Sene joined her without thinking.

"— don't listen too close—"

"—count the lights, not the stars— Morning comes if you don't ask why"

They stopped.

The silence afterward felt crowded.

Sene laughed. "Why do we always stop there."

Mara's throat tightened. "Because it's enough."

"For who."

"For us."

Sene was still. Her voice came smaller now, stripped of teasing. "You used to sing it when you thought I was asleep."

Mara opened her eyes. "You were asleep."

"I wasn't," Sene said. "I just didn't want you to stop." 

The words hung between them, heavier than the song.

After a while, Sene spoke again, softer, already drifting. "Promise me something."
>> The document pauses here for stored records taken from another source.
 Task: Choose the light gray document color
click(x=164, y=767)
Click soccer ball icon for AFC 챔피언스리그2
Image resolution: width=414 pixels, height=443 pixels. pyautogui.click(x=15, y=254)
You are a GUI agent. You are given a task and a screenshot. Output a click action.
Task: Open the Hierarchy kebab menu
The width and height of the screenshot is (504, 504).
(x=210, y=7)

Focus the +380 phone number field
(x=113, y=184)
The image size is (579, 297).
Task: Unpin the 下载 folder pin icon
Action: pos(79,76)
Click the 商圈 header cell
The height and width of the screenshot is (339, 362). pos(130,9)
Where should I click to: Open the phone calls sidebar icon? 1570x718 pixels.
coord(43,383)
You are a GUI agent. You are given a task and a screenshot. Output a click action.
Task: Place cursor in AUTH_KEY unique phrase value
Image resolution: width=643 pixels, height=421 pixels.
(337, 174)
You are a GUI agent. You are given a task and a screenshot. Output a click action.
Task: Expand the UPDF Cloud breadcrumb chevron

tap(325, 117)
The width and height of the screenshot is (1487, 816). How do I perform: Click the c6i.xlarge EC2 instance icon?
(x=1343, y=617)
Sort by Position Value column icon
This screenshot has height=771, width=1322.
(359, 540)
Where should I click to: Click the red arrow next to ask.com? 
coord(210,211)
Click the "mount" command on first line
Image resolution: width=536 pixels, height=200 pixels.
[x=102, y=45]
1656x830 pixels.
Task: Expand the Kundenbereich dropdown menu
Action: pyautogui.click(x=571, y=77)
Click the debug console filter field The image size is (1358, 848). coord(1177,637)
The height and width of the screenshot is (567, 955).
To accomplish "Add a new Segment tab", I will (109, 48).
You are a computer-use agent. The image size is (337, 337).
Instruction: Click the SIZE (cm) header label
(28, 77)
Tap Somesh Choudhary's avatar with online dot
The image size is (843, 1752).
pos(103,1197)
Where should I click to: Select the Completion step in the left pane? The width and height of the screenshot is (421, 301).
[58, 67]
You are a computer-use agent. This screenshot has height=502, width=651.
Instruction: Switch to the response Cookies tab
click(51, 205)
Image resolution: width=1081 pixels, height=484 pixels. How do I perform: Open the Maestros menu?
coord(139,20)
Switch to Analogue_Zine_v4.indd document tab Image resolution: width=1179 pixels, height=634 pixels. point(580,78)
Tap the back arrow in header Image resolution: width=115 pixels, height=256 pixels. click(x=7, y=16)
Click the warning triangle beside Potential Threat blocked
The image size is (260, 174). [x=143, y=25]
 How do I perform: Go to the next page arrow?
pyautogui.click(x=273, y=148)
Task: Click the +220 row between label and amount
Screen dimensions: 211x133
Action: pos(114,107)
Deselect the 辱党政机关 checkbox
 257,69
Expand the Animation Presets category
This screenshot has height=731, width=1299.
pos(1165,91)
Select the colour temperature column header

Mara turned her head. "What."

"If you ever remember the rest," Sene said, eyes closed now, "don't sing it alone."

Mara nodded, even though Sene couldn't see it.

"I won't."

Satisfied, Sene finally slipped into sleep.

The room settled. The city resumed its careful quiet.

Mara lay awake, listening to the place where the song had ended. Her chest felt warm in a

way that didn't belong to comfort. She did not try to finish the melody in her head.

Some things stayed safer unfinished. Then—

Outside the narrow window, a shadow moved at the alley's lip.